- [Objective A] Reproduce the listing from its first line up to and including the line containing "818). click(722, 554)", keeping every request and adjusting each answer coordinate by -139.

[start Text]

We do not report in detail on Russian war crimes because these activities are well-covered in Western media and do not directly affect the military operations we are assessing and forecasting. We will continue to evaluate and report on the effects of these criminal activities on the Ukrainian military and the Ukrainian population and specifically on combat in Ukrainian urban areas. We utterly condemn these Russian violations of the laws of armed conflict, Geneva Conventions, and humanity even though we do not describe them in these reports.

  • Russian Main Effort – Eastern Ukraine (comprised of two subordinate main efforts)
  • Russian Subordinate Main Effort #1 – Capture the remainder of Luhansk Oblast and push westward into eastern Kharkiv Oblast and encircle northern Donetsk Oblast
  • Russian Subordinate Main Effort #2 – Capture the entirety of Donetsk Oblast
  • Russian Supporting Effort – Southern Axis
  • Russian Mobilization and Force Generation Efforts
  • Activities in Russian-occupied areas

Russian Main Effort – Eastern Ukraine

Russian Subordinate Main Effort #1 – Luhansk Oblast (Russian objective: Capture the remainder of Luhansk Oblast and push westward into eastern Kharkiv Oblast and northern Donetsk Oblast)

[end Text]
[start Records supplied]

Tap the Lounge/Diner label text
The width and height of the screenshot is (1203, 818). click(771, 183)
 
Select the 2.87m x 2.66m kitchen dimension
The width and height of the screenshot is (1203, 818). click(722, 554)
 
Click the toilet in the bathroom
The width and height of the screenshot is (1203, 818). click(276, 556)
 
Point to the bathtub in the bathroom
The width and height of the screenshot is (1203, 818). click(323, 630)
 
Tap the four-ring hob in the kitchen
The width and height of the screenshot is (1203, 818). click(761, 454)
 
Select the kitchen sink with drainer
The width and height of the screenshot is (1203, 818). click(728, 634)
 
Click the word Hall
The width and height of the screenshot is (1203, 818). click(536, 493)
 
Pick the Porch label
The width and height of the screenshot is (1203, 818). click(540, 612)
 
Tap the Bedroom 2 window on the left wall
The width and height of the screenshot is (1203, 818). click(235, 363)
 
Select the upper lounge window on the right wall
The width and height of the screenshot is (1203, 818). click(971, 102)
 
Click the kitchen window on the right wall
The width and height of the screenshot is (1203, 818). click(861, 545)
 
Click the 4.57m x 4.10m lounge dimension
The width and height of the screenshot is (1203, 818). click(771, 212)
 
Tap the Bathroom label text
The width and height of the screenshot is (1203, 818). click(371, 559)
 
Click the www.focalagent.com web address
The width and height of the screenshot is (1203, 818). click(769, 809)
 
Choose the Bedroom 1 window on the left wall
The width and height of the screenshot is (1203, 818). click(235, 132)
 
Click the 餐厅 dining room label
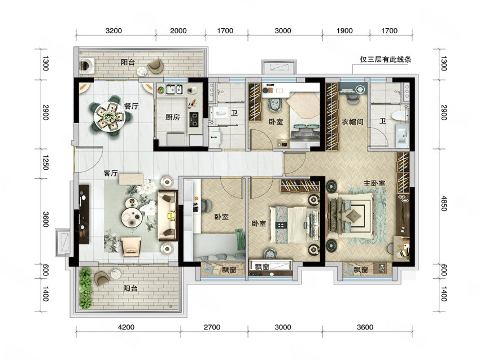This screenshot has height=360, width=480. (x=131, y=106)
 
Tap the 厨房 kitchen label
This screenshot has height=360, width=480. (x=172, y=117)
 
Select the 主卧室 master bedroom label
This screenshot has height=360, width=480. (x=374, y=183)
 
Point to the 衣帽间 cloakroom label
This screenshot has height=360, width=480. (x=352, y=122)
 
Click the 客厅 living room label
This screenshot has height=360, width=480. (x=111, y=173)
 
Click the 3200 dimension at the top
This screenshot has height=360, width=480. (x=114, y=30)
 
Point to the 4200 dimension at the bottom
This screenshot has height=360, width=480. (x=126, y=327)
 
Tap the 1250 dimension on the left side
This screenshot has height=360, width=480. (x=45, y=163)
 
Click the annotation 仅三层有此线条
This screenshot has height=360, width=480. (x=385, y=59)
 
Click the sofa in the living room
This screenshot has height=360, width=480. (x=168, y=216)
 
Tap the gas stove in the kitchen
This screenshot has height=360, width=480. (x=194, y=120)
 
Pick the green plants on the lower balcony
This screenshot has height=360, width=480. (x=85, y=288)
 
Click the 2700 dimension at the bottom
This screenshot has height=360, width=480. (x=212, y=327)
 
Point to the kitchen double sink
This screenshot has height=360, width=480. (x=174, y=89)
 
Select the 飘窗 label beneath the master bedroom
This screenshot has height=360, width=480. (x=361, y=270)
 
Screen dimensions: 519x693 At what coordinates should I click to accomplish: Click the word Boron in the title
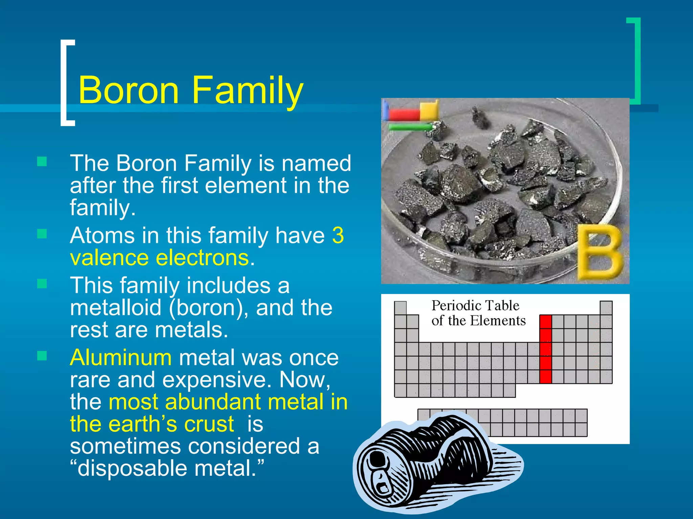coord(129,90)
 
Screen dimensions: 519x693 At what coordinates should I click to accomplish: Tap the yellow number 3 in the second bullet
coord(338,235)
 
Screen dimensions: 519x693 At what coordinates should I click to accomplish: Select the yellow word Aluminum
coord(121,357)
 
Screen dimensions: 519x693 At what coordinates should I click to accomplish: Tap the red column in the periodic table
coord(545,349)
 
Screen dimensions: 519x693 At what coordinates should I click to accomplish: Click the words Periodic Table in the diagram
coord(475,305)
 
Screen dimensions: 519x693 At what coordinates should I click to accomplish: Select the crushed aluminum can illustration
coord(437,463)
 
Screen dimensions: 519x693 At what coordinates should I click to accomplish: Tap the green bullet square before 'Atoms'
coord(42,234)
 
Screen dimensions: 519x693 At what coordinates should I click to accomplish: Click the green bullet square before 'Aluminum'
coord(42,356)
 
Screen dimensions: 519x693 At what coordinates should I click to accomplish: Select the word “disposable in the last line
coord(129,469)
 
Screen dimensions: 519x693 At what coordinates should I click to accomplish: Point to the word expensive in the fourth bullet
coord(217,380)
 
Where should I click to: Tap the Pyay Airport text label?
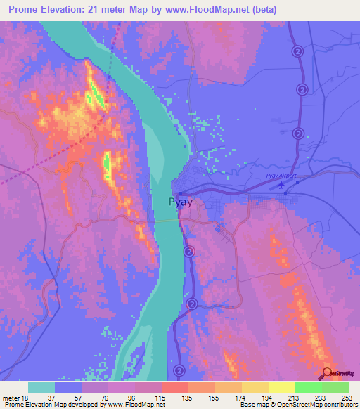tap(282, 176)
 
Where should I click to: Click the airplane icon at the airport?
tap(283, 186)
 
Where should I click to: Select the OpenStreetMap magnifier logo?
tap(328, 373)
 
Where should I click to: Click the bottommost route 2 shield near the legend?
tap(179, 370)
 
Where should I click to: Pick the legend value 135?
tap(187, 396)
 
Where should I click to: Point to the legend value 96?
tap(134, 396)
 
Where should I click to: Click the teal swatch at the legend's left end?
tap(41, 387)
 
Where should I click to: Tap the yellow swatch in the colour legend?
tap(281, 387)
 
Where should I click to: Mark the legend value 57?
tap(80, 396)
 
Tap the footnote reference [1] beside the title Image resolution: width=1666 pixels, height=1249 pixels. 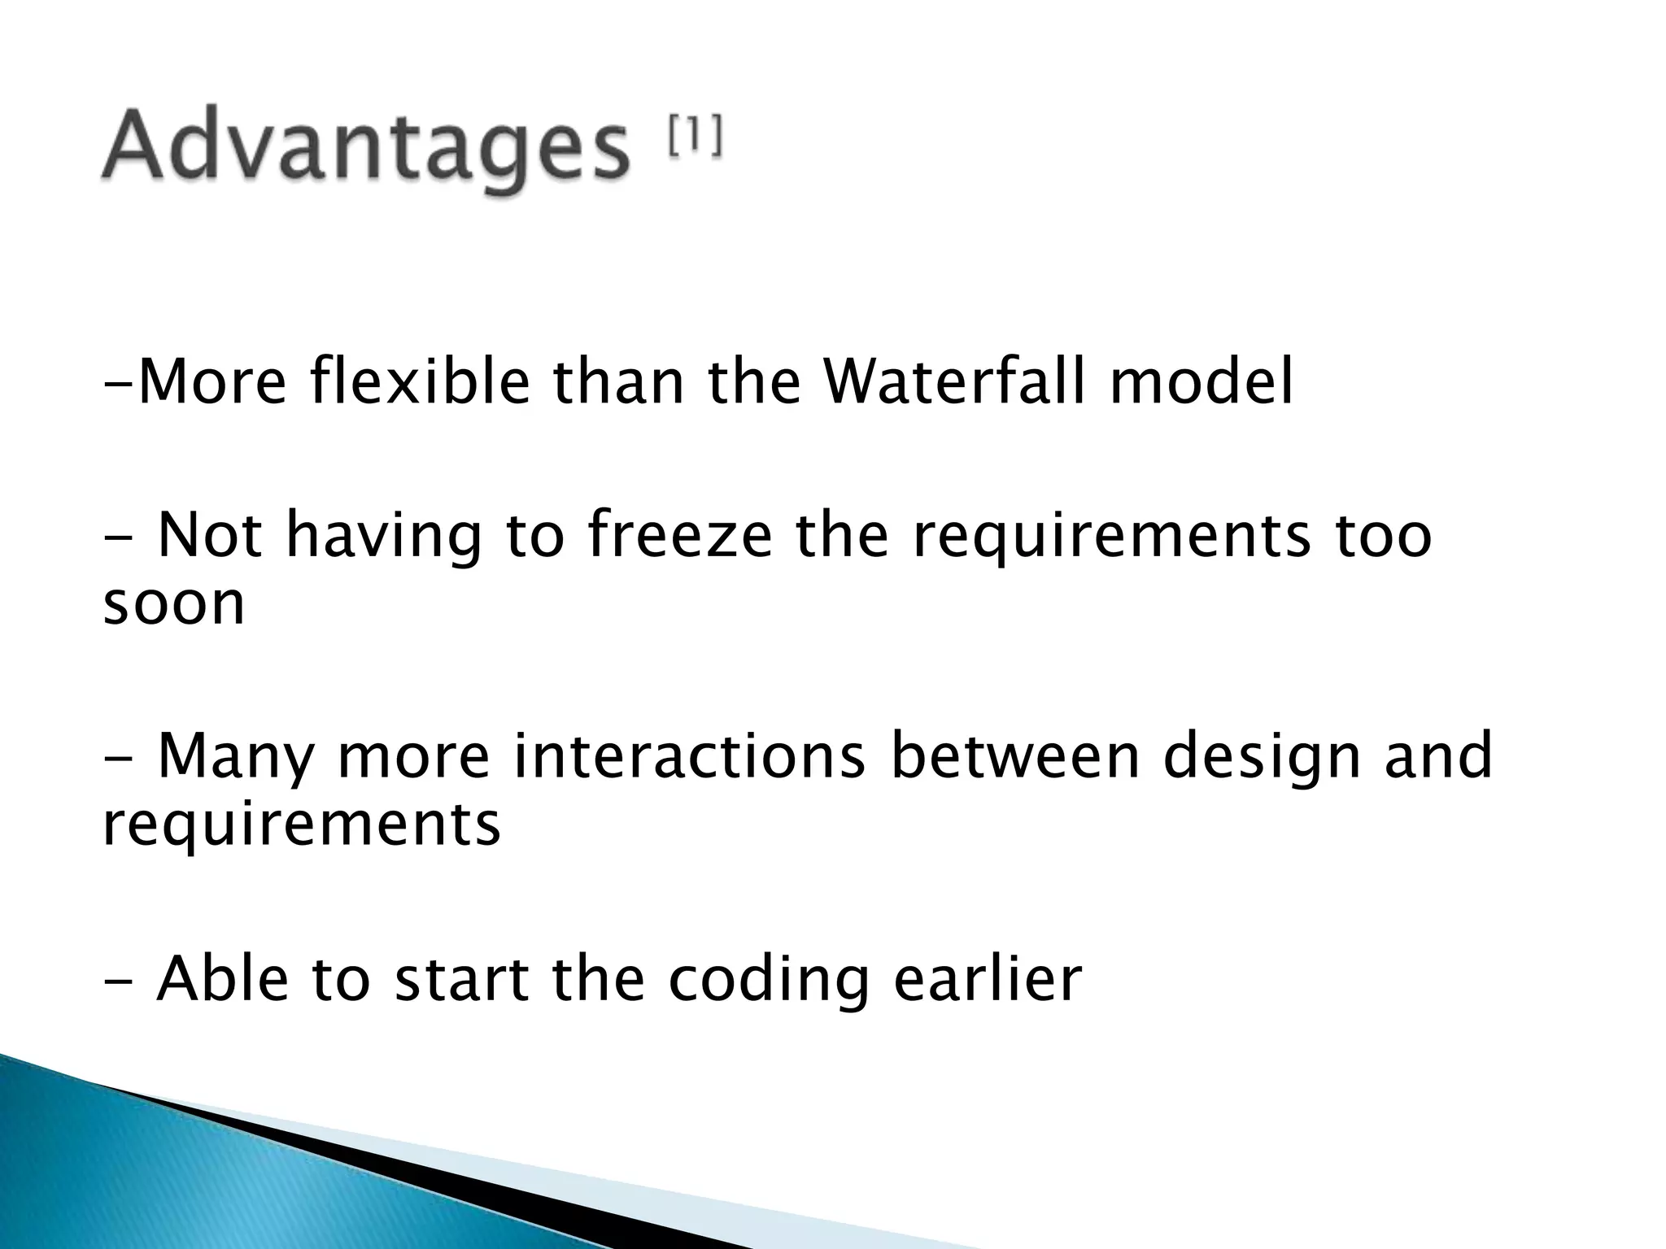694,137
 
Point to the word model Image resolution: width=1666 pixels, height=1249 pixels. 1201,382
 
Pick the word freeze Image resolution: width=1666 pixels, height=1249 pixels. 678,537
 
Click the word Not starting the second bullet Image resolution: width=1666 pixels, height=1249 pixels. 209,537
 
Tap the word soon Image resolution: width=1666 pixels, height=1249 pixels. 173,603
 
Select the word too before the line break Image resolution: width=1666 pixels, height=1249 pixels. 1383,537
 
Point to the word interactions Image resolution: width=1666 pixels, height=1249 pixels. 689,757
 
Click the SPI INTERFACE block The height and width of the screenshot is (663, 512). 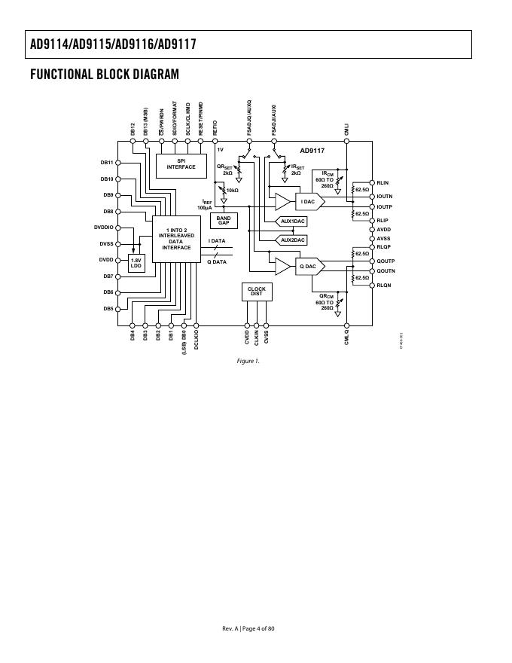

[end Records supplied]

- [Objective B] In the assessment, what is the stated objective of Russian Subordinate Main Effort #2?

- [Task output A]
Tap the Lounge/Diner label text
The width and height of the screenshot is (1203, 818). click(632, 44)
 
Select the 2.87m x 2.66m kitchen dimension
The width and height of the screenshot is (1203, 818). click(583, 415)

- [Task output B] Capture the entirety of Donetsk Oblast.